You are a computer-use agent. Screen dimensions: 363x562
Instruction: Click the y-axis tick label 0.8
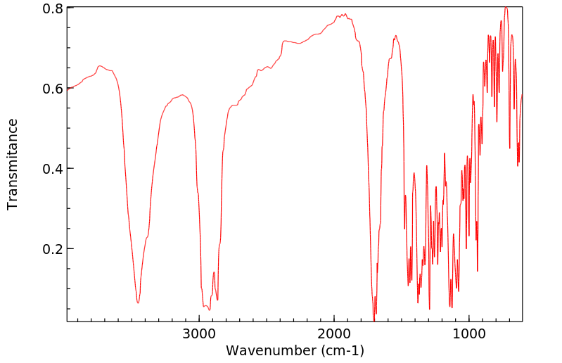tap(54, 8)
* * *
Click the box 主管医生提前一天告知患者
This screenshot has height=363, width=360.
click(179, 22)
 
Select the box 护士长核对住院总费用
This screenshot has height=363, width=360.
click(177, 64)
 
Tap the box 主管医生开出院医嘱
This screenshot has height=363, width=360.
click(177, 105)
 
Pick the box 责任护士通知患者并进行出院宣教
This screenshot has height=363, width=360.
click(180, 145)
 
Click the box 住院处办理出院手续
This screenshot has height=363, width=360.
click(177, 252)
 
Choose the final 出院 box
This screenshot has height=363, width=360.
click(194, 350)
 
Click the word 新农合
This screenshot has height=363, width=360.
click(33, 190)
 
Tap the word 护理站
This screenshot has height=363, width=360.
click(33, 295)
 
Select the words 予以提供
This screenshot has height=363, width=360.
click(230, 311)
--
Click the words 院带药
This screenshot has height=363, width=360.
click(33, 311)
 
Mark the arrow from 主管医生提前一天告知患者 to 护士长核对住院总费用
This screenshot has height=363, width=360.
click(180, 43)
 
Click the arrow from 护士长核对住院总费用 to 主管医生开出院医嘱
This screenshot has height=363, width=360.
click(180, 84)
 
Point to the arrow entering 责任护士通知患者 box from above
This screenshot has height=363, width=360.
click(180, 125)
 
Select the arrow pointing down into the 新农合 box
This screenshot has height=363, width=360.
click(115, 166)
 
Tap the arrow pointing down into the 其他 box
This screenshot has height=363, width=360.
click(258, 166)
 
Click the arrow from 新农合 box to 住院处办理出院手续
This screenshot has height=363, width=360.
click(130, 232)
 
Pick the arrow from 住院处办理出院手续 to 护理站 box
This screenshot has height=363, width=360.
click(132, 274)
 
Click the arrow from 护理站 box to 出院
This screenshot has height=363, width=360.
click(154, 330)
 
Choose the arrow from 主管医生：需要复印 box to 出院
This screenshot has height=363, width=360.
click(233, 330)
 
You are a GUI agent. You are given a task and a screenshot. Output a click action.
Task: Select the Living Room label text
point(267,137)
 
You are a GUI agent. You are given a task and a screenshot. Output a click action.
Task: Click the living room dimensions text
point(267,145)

■ **TASK BRIEF**: How many lines in the records above contain the string "住院处办理出院手续", with case counting? Reply with the number alone.

■ **RESPONSE TO THIS TASK**: 3